The film What’s Organic About Organic? explores how the organic label has evolved, how organic farmers view their work and the tension between maintaining high environmental standards and rapid market expansion. I recently spoke with Shelley Rogers, the director of the film, about the real meaning of organic, the barriers to going mainstream and good dirt.
Civil Eats: Why did you think it was important to explore the subject of organic now? Is the public generally confused about what the label means?
Shelley Rogers: There is a lot of confusion about all food and organic food in particular. I’ve grown up in an era of ever-conflicting advice about nutrition and health along with massive doses of food marketing and green-washing. It seems every few months there’s a different study out attempting to debunk the positive attributes of organic food. A lot of high-powered interests have a lot at stake in maintaining their status quo chemical agriculture profit line.

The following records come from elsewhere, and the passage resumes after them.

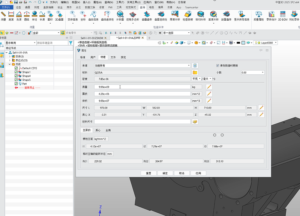Uncheck the Default CSYS checkbox
The image size is (300, 216).
click(16, 68)
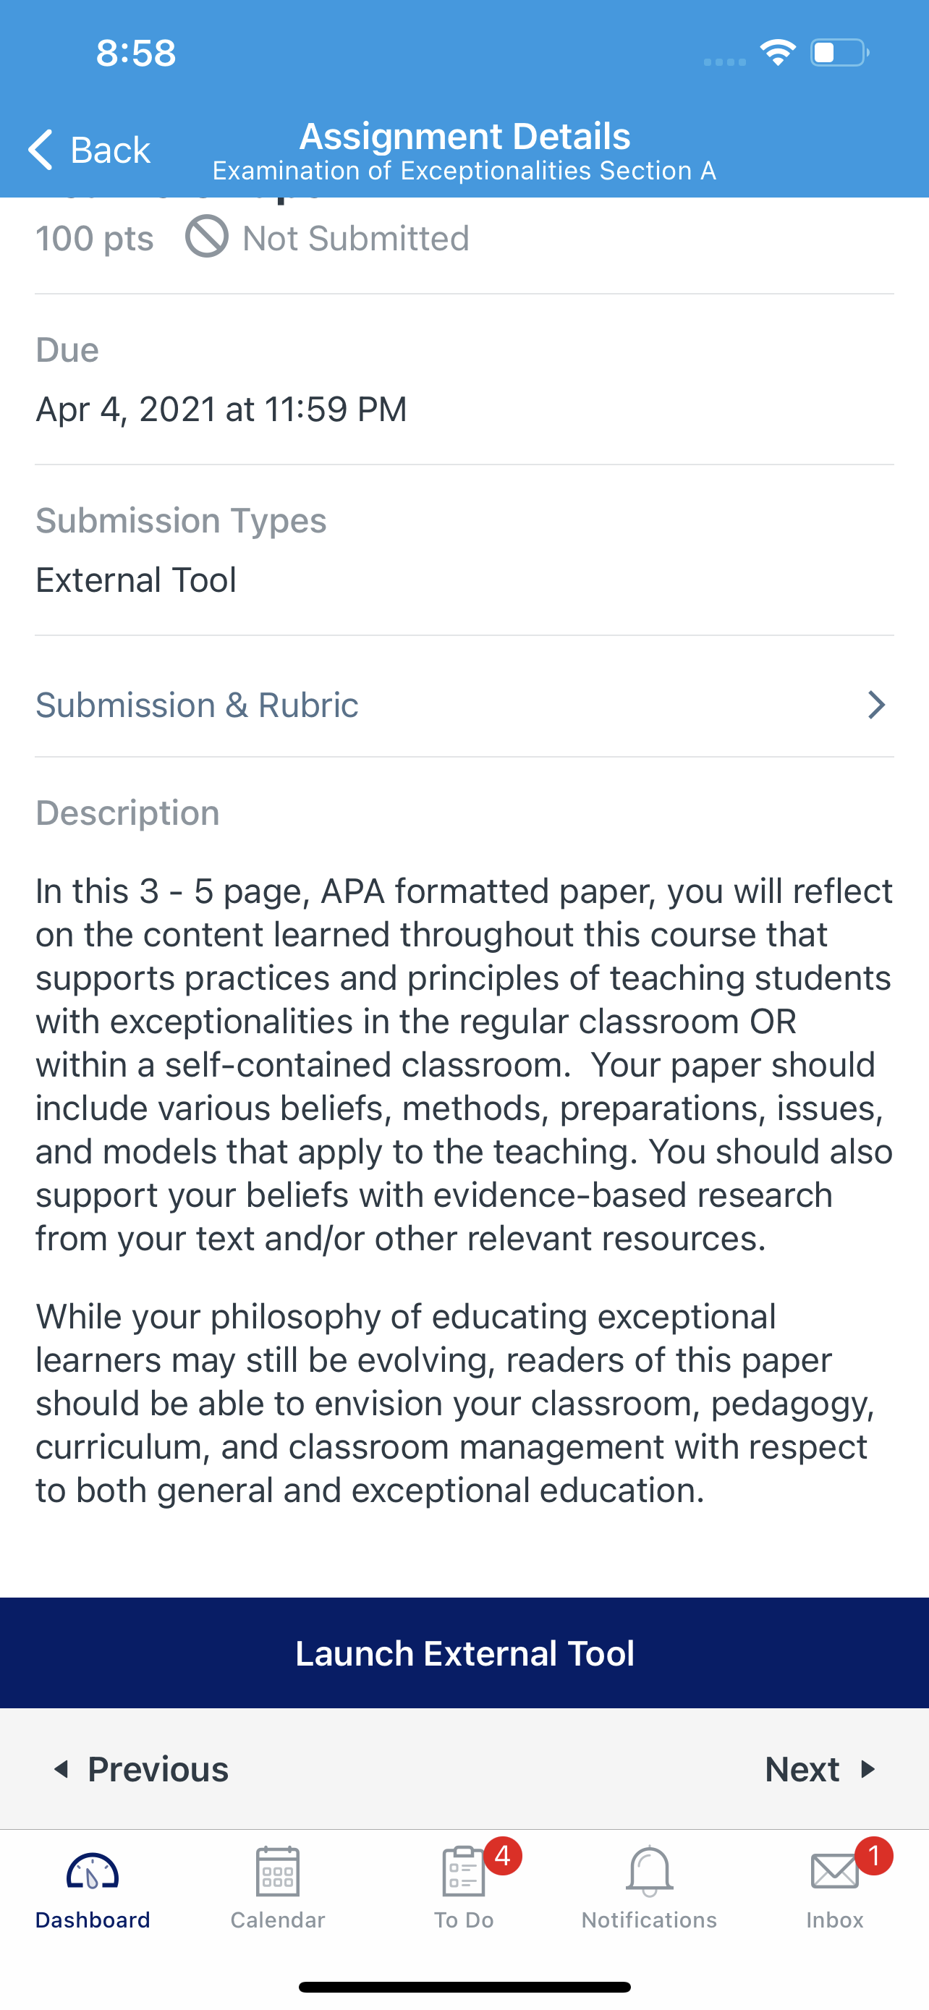Tap the Assignment Details header title
This screenshot has height=2010, width=929.
tap(465, 137)
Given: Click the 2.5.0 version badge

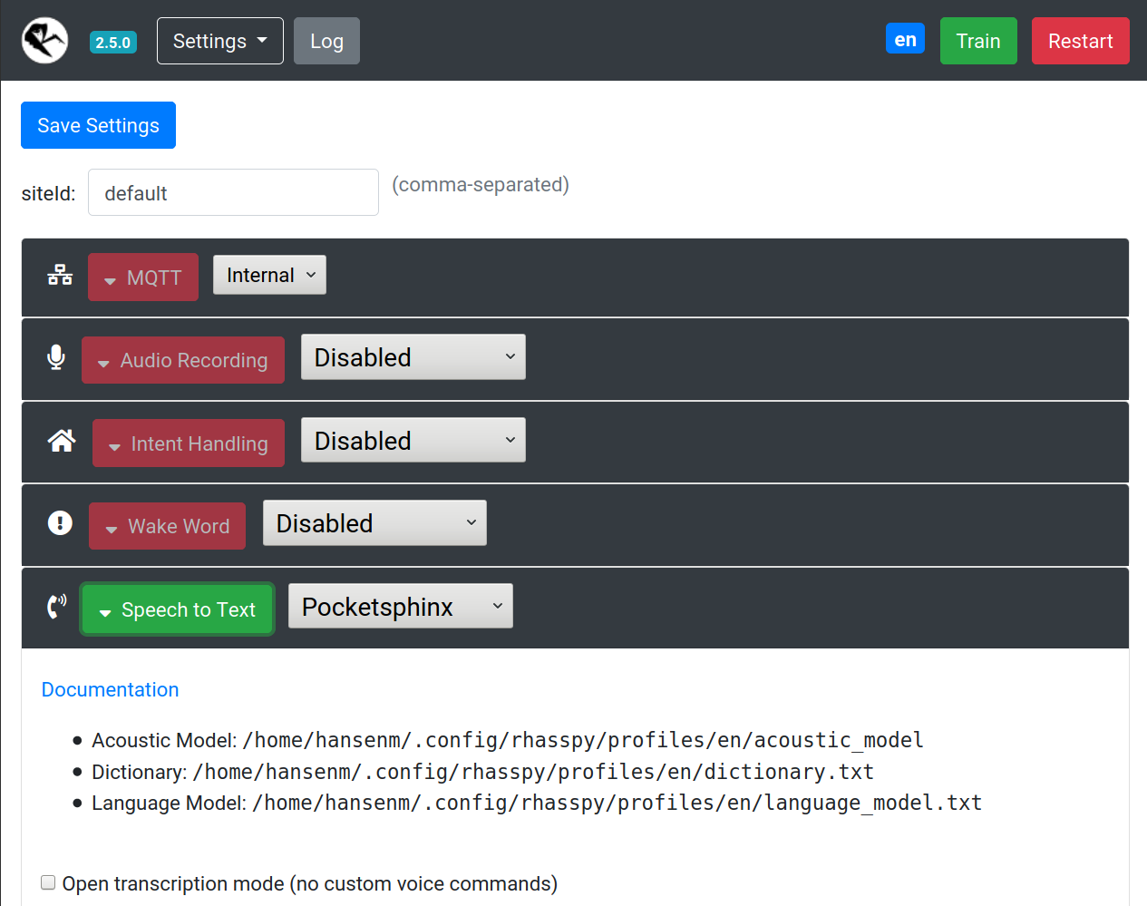Looking at the screenshot, I should point(112,42).
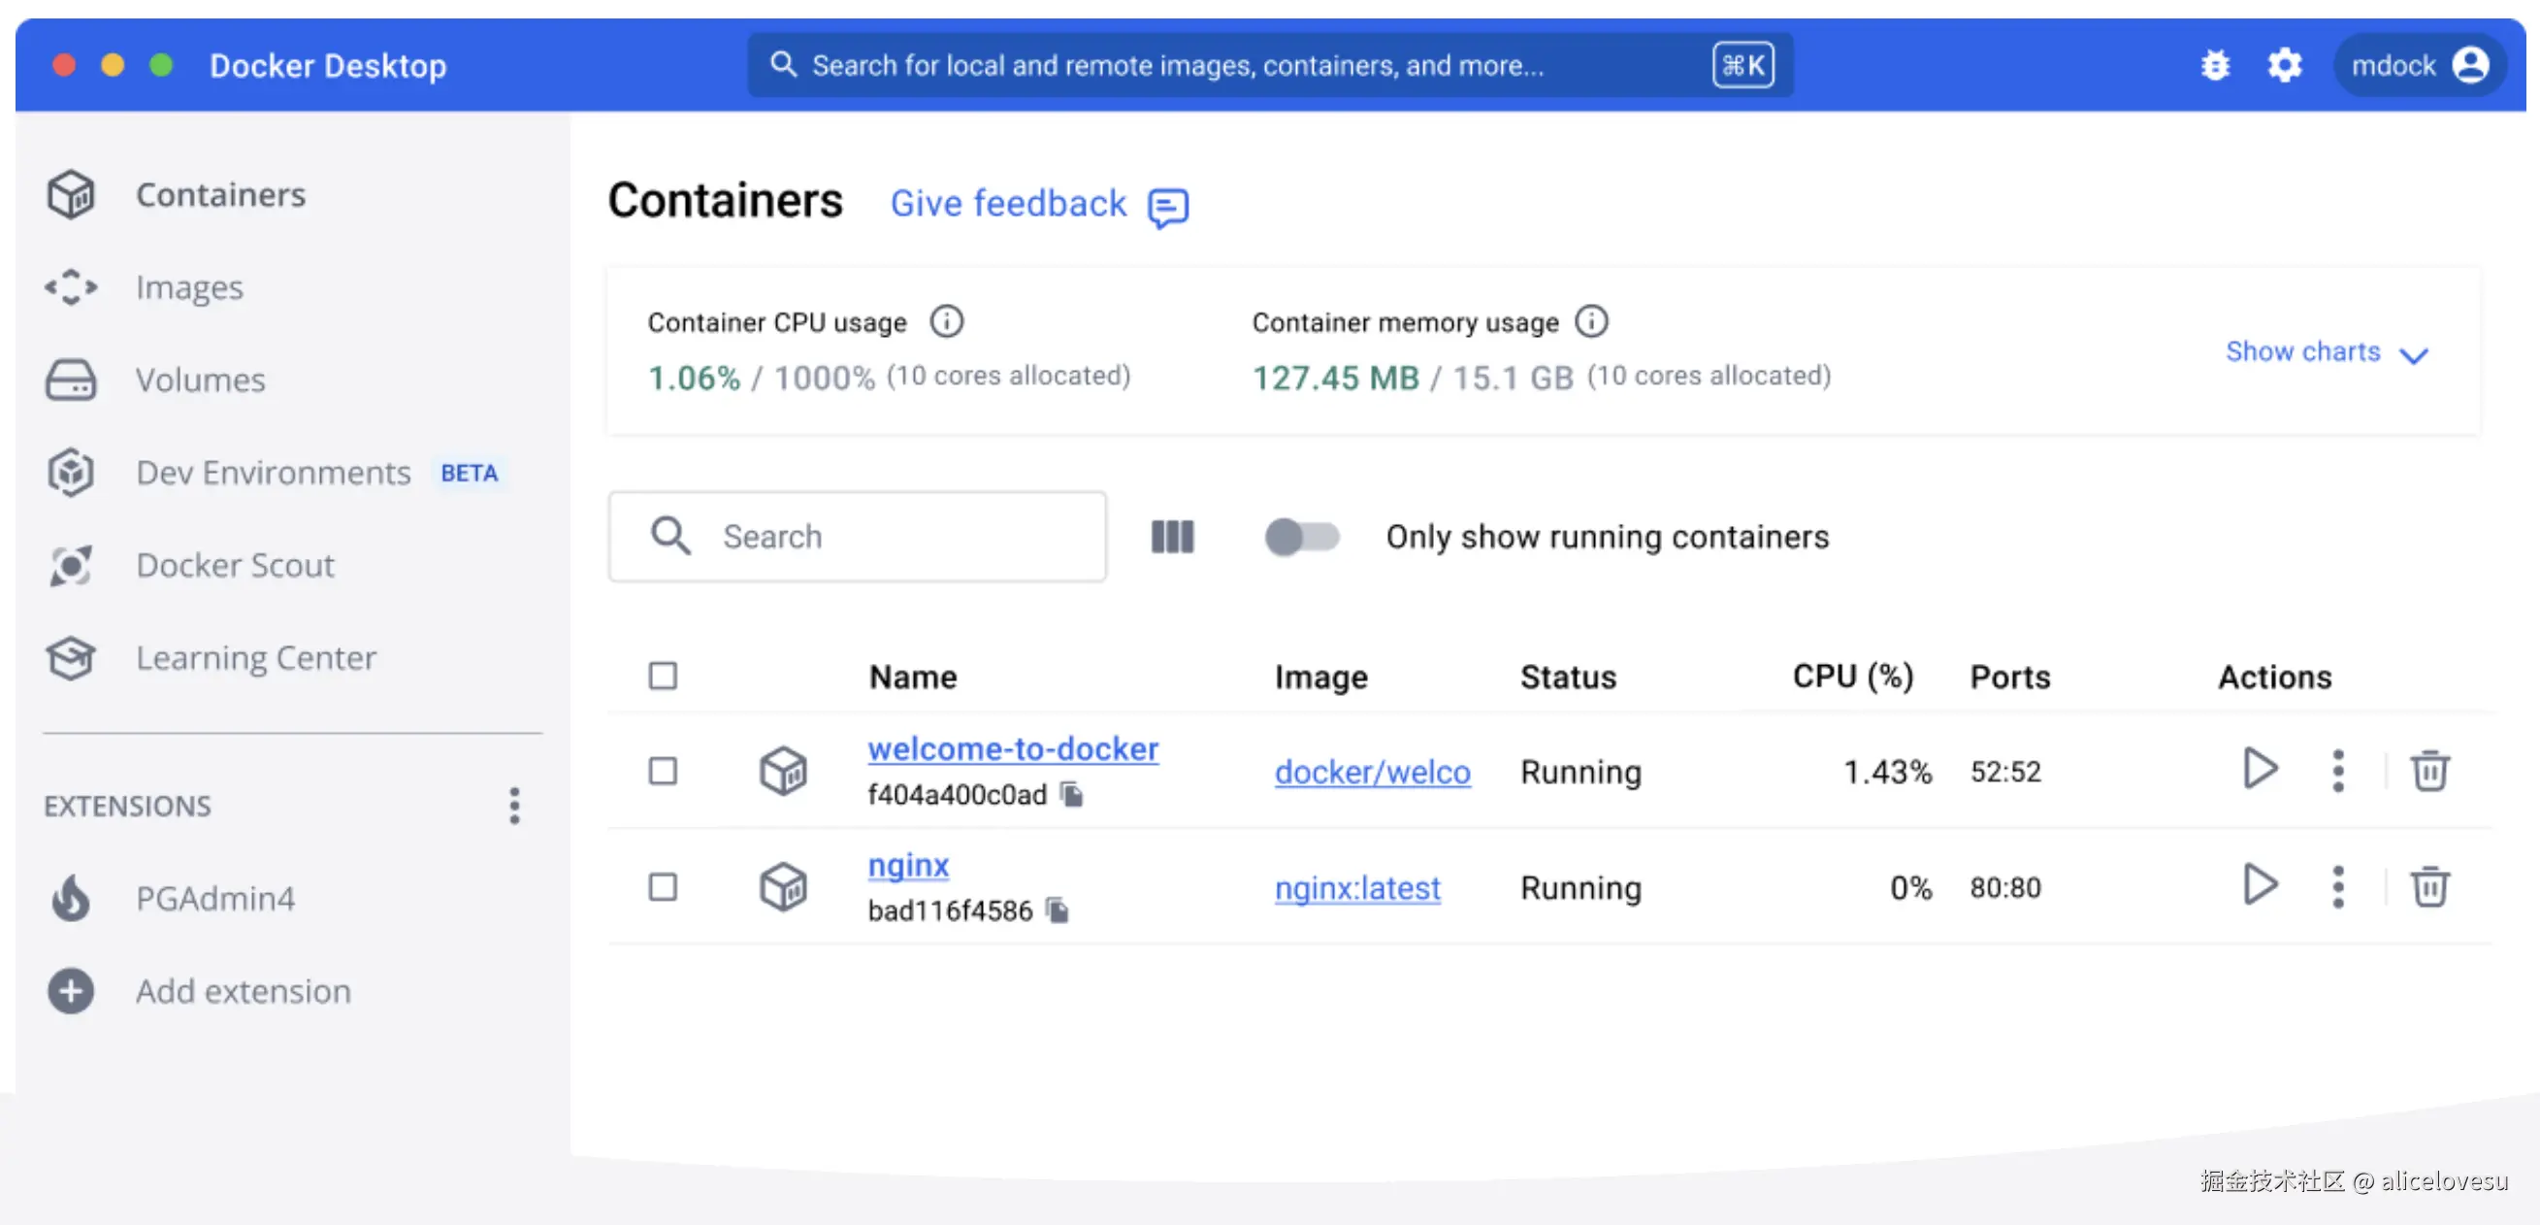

CE: What do you think is keeping organic from becoming more mainstream?
SR: I think pricing is a challenge for most people to access organic food. Of course, we don’t pay the true cost of most food at the check-out counter. We’ve become accustomed to allocating a small portion of our personal budgets to food, and in doing so, we’ve externalized the costs to our environment and health.
CSA models and farmer’s markets are a great way to cut the price point for citizens, but [these] are not always convenient for people, and in urban environments farmer’s markets can still be a bit pricey.
I think one big culprits is infrastructure and transportation costs. Regional food systems have been systematically dismantled, which makes it difficult for farmers to get their products processed before reaching market (like slaughter houses, etc.) and costly to get the products to market. Plus, whole-sale retail outlets want fewer contracts to negotiate and they want farms that can supply whole regions for the whole season for the price they dictate. This combination makes it very difficult for small and mid-scale growers to reach the marketplace. Since most organic farms are small/mid-scale, this makes it difficult for eaters to access the food they grow at a reasonable price.
CE: From your experience talking to farmers, what would you say are the core principles of organic farming?
SR: The single recurring theme from every organic farmer I’ve ever met is their reverence for and attention to the health of the soil. Everything else stems from that. When you find farmers who respect the tiniest of things—microbes and rhizobial life—you also generally find they respect the larger issues like social justice and healthy food access.
CE: Your film presents both the large organic and small organic story. Is one truer to the original meaning of organic than the other?